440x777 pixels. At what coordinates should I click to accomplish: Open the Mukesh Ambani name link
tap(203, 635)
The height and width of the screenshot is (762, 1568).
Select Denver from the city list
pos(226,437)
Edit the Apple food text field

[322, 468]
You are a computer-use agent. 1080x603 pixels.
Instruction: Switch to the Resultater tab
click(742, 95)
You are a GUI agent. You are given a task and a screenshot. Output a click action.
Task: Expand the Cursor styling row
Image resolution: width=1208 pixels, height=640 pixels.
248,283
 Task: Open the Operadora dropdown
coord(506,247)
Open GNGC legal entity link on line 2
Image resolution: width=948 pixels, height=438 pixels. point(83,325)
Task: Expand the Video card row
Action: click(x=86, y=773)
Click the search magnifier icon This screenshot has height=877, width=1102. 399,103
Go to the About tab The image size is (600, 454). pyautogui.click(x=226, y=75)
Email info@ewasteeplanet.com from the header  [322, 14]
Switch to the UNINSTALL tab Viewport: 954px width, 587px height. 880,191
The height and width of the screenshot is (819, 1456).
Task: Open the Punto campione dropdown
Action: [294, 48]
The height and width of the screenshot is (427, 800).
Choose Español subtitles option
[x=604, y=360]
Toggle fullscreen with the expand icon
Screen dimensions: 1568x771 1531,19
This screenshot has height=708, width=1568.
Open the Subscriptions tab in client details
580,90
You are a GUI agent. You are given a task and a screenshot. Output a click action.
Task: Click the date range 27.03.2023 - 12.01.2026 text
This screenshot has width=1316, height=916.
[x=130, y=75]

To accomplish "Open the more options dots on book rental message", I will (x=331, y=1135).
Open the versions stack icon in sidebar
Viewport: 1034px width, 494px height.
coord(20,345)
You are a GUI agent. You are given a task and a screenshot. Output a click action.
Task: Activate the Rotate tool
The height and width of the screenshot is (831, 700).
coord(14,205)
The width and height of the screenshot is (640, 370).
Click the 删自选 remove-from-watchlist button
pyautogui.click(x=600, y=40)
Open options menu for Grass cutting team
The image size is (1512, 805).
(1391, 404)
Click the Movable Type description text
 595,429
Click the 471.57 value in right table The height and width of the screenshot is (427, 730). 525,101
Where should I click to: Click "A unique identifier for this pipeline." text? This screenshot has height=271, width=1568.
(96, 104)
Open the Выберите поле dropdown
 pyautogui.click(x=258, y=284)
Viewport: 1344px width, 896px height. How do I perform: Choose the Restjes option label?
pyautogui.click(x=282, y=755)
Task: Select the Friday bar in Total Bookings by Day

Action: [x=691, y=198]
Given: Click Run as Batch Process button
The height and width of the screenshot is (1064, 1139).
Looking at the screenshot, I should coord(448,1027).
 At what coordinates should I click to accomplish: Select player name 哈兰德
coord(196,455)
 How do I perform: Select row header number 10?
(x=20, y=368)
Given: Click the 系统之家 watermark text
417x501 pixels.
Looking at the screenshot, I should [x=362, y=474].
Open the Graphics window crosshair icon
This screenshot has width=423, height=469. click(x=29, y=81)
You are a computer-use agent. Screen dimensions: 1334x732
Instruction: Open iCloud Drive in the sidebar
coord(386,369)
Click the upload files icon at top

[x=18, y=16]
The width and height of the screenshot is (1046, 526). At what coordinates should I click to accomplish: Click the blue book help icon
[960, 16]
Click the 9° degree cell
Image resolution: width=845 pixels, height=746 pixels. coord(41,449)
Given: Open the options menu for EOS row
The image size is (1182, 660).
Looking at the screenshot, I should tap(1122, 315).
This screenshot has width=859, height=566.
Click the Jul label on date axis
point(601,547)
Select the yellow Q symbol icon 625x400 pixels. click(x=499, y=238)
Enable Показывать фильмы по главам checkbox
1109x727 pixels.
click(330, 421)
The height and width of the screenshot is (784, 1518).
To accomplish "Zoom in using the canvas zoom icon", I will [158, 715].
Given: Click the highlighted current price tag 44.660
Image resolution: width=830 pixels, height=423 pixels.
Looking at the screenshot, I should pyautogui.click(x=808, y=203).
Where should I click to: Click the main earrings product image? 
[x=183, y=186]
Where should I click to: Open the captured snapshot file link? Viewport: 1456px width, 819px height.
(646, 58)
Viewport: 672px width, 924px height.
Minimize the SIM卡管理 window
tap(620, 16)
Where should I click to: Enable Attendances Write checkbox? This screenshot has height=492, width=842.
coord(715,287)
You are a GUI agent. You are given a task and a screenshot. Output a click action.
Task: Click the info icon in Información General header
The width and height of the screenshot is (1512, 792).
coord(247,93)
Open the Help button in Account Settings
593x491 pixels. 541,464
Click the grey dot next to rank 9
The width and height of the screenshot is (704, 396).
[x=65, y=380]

★ ★ ★ ★ ★

> **WORK TO COMPLETE**
Which lines of the entries above contain the word "will"? Copy each such line in full, and count only matches with the same capitalization.

> **SOLUTION TO THE PROBLEM**
To accomplish "Open the more options dots on book rental message", I will (x=331, y=1135).
To accomplish "Zoom in using the canvas zoom icon", I will [158, 715].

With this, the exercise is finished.